* _Aim of the exercise_
Give the records again. Keep them exact and leave out the images.

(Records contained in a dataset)

[Start of section]

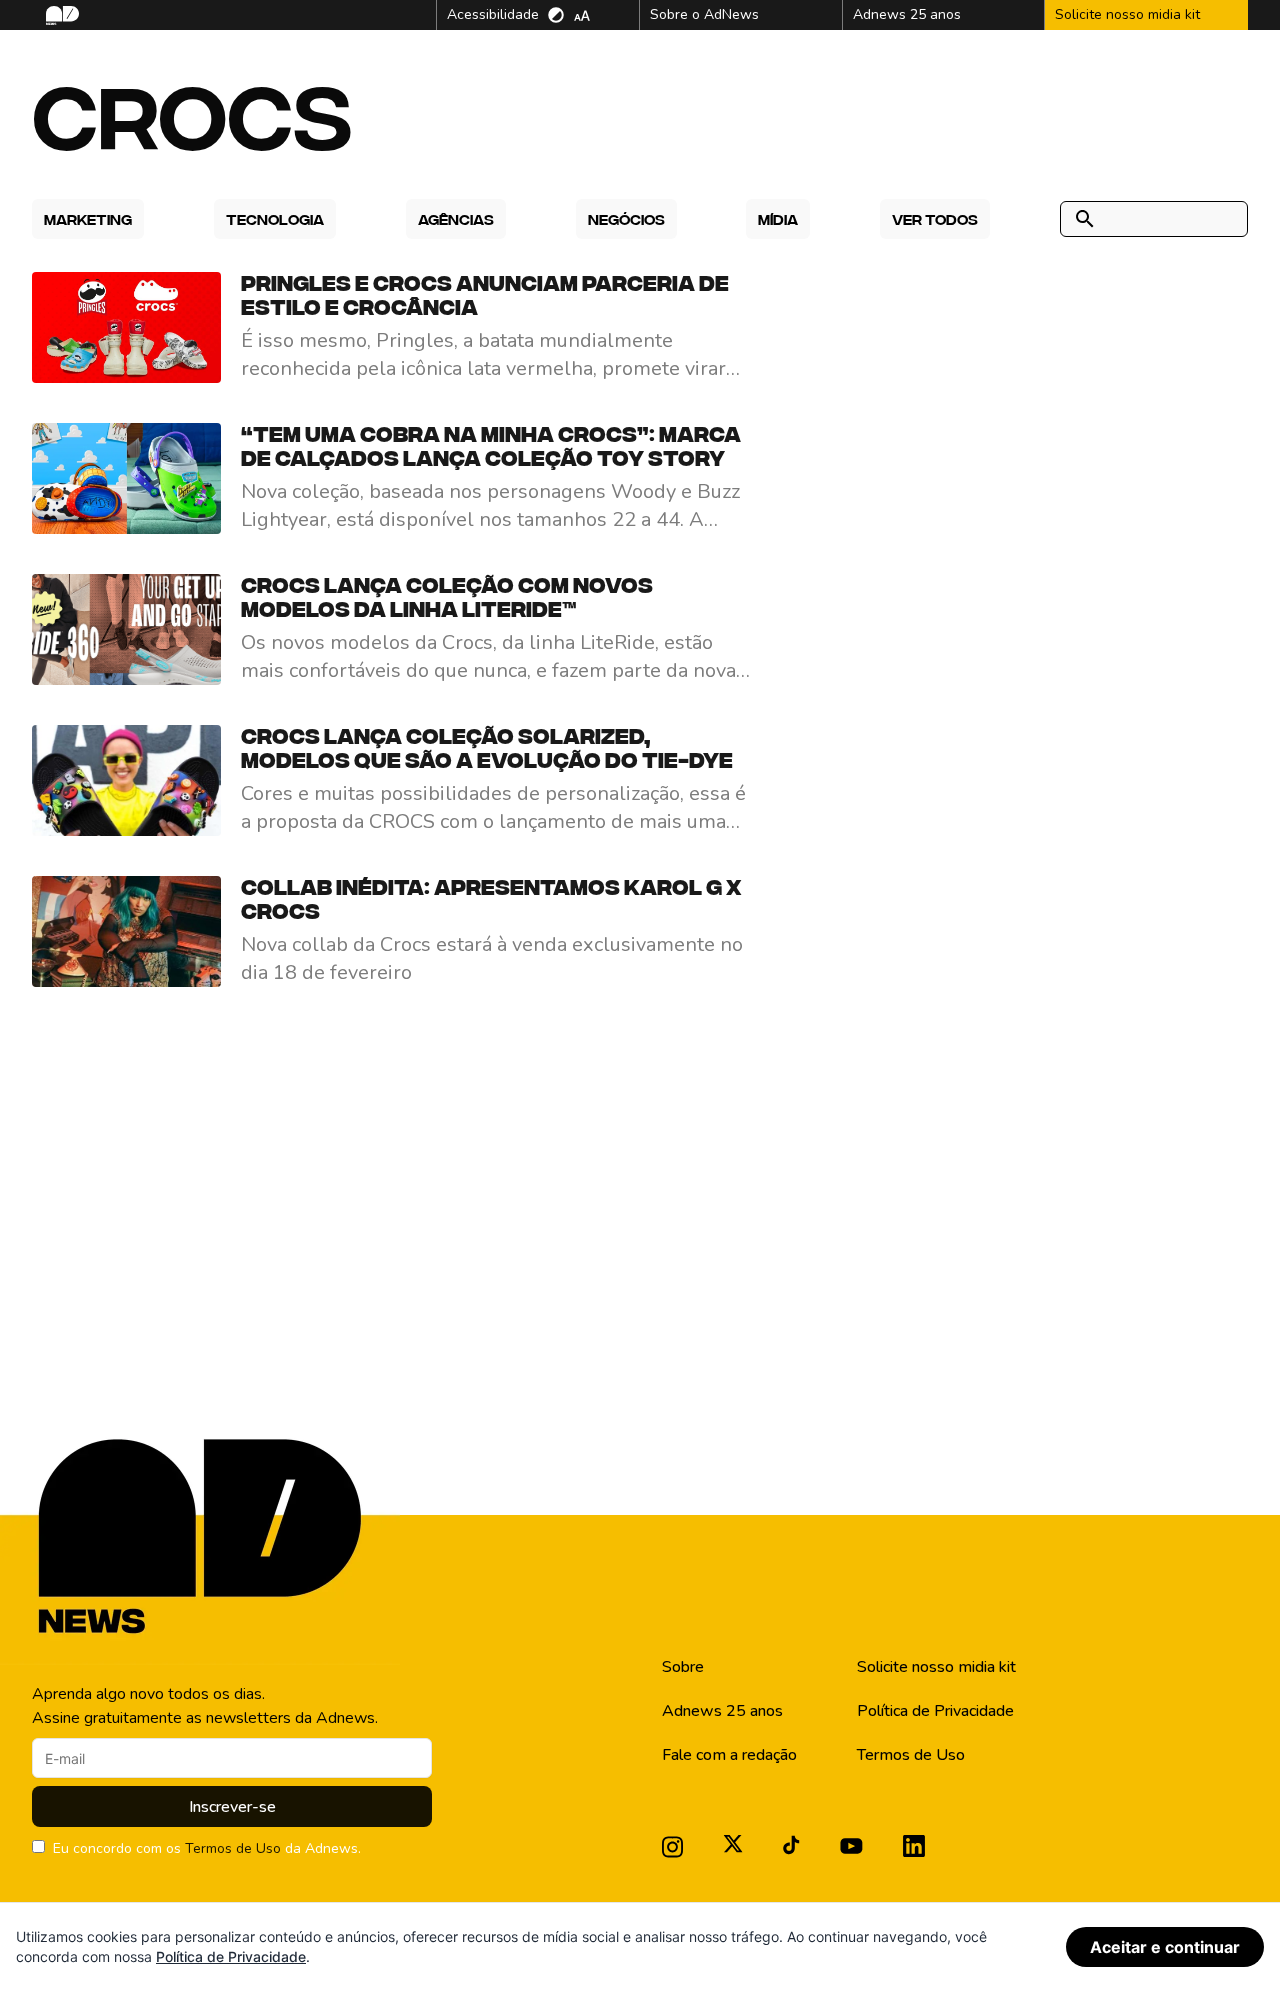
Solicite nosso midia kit (936, 1667)
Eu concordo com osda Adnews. (207, 1848)
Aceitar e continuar (1165, 1947)
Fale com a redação (729, 1755)
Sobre (683, 1667)
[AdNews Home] (60, 15)
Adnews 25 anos (722, 1711)
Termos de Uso (233, 1848)
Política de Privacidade (935, 1711)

[End of section]

* _Response_
Solicite nosso midia kit (936, 1667)
Eu concordo com osda Adnews. (207, 1848)
Aceitar e continuar (1165, 1947)
Fale com a redação (729, 1755)
Sobre (683, 1667)
[AdNews Home] (60, 15)
Adnews 25 anos (722, 1711)
Termos de Uso (233, 1848)
Política de Privacidade (935, 1711)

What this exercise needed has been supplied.